------ Given records ------

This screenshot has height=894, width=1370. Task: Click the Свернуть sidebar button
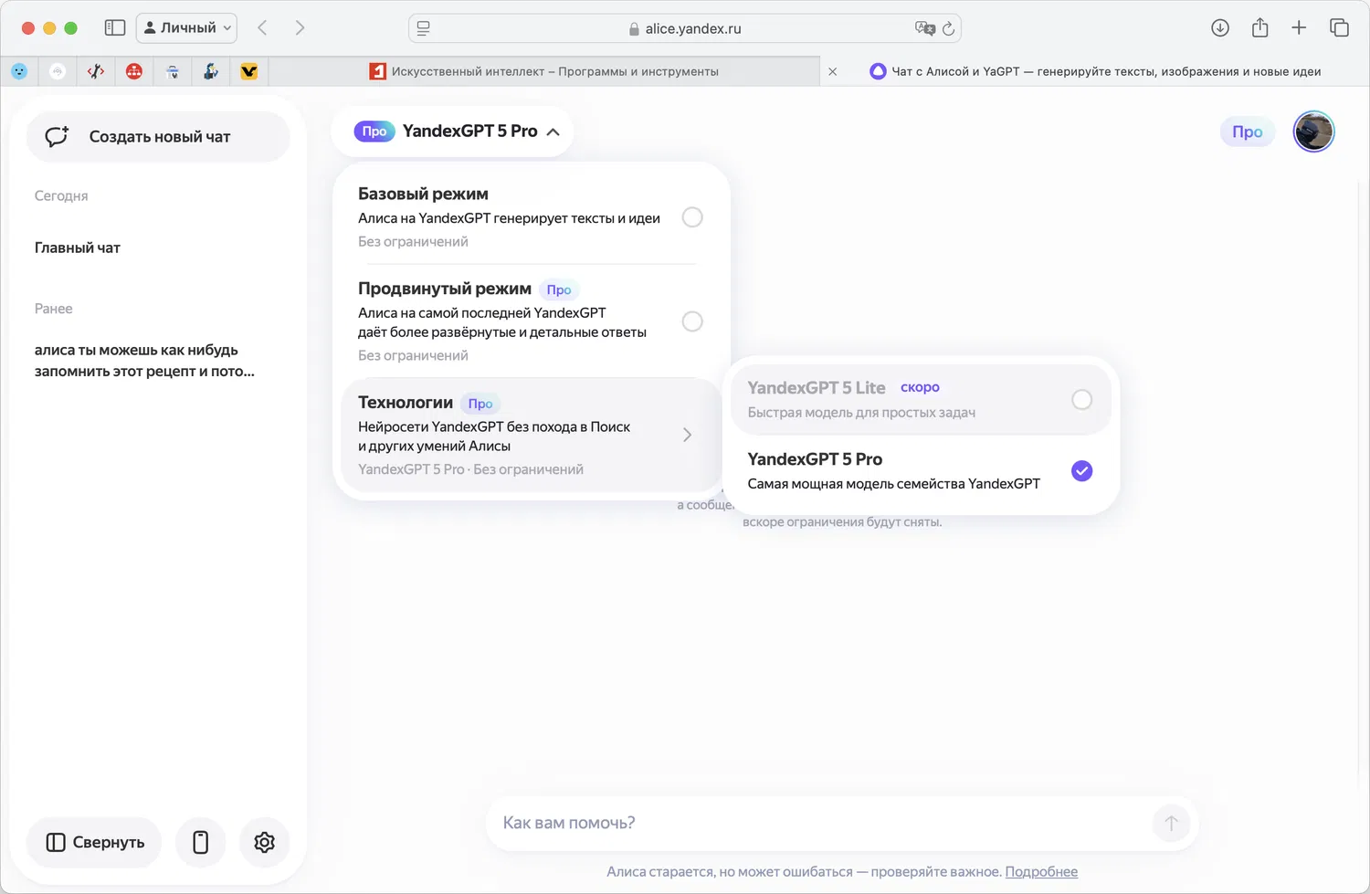(95, 842)
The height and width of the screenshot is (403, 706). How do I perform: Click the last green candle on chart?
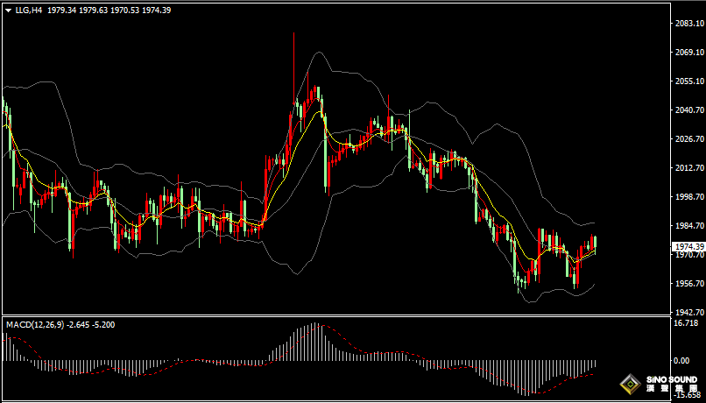pyautogui.click(x=596, y=244)
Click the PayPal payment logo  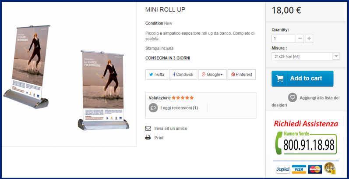click(x=283, y=169)
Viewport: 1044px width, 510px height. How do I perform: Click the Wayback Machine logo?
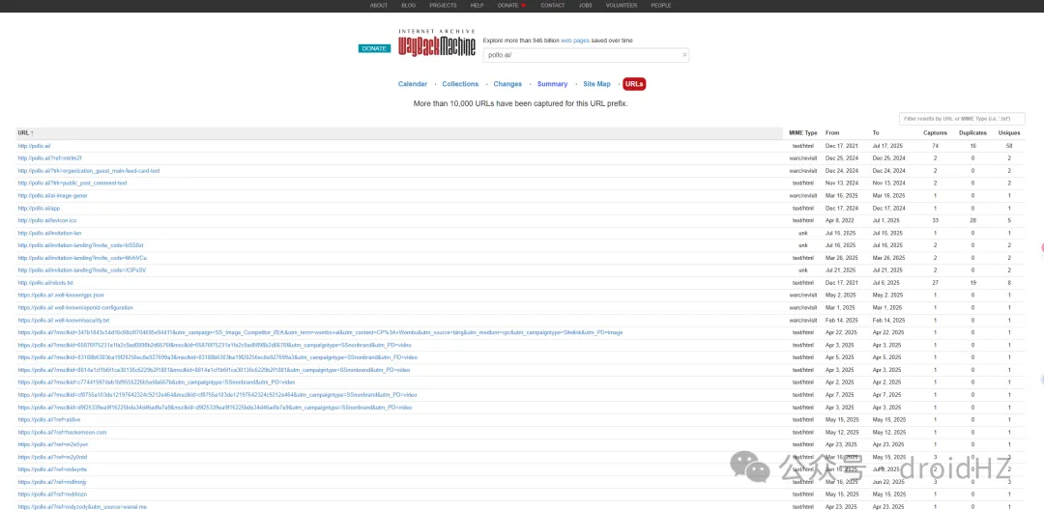point(436,44)
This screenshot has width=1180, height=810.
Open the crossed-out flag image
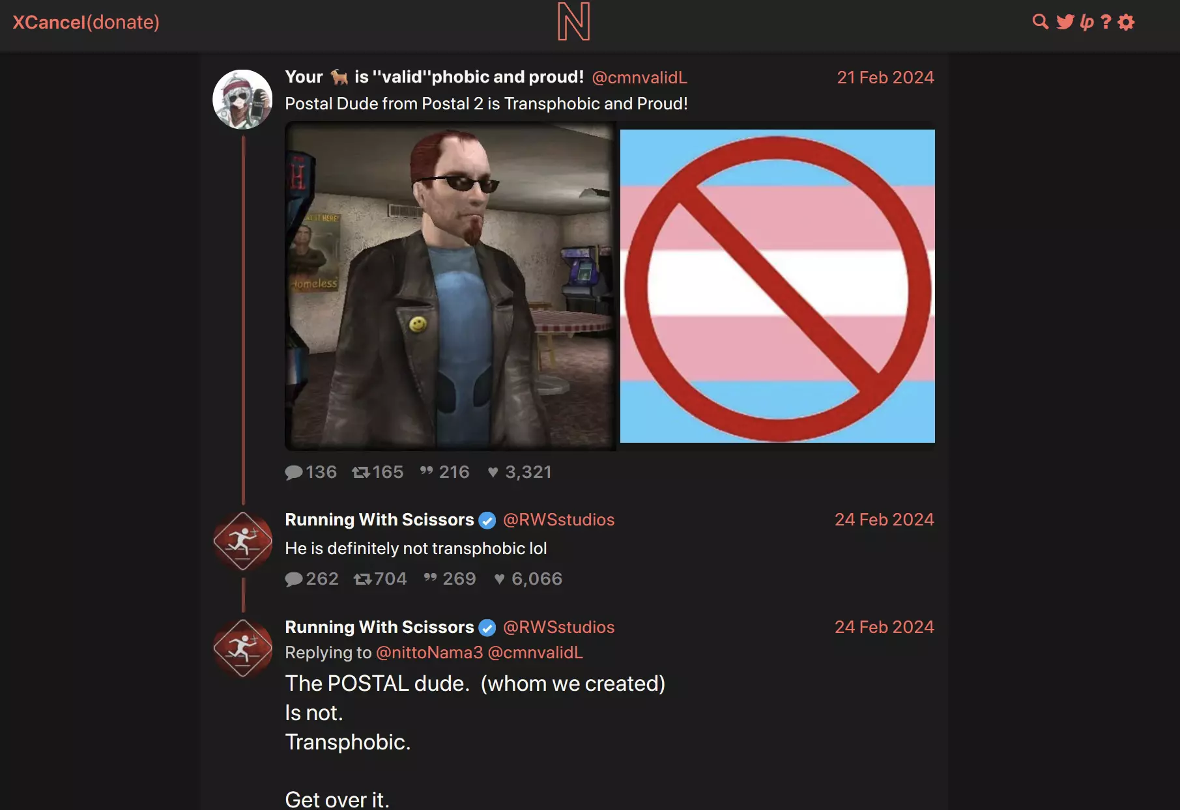coord(777,286)
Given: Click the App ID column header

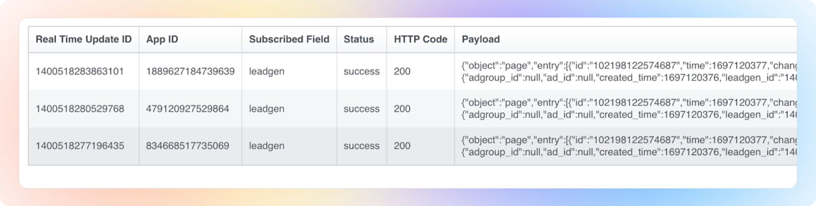Looking at the screenshot, I should tap(162, 40).
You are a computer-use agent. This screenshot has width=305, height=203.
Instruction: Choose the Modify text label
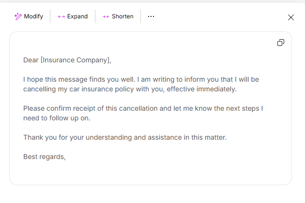[33, 16]
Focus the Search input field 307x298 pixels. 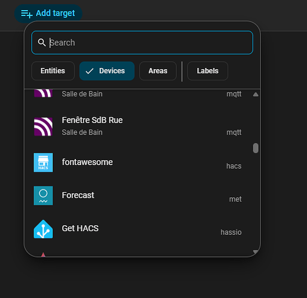point(142,42)
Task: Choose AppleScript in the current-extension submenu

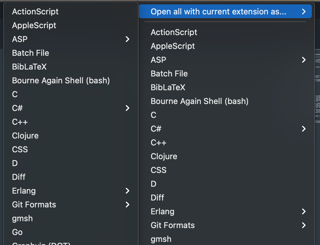Action: tap(173, 46)
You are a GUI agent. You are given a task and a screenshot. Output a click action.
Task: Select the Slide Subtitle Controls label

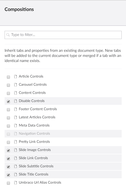(36, 166)
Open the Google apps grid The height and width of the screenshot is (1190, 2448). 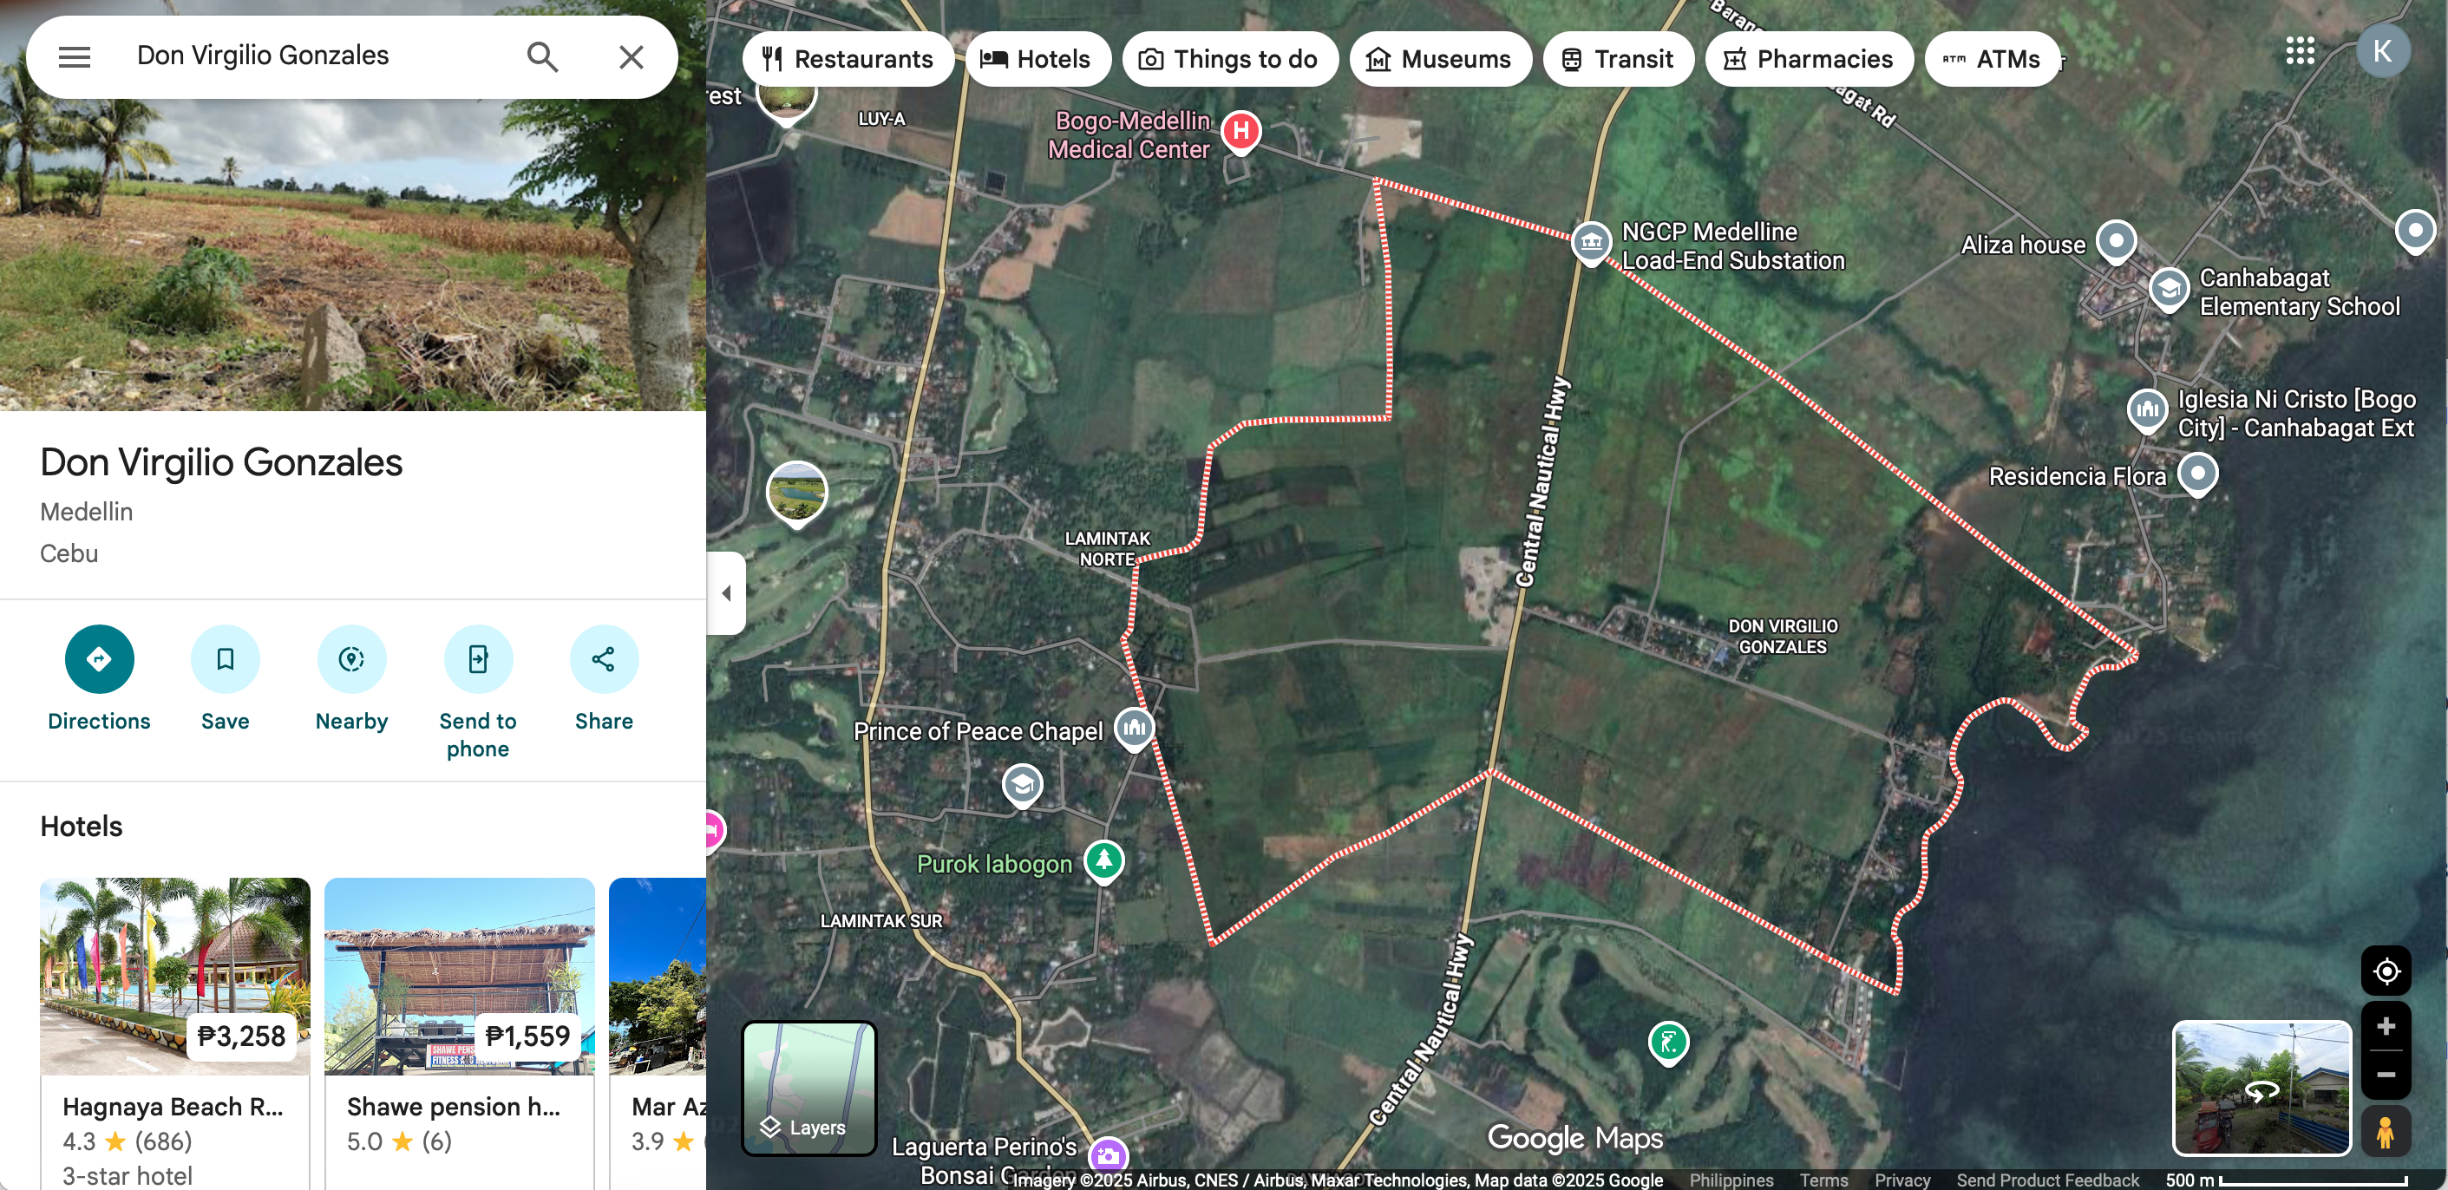tap(2301, 51)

------

Looking at each line of the material above, tally those that hold the string "agent" and give only the total.

# Worked solution:
2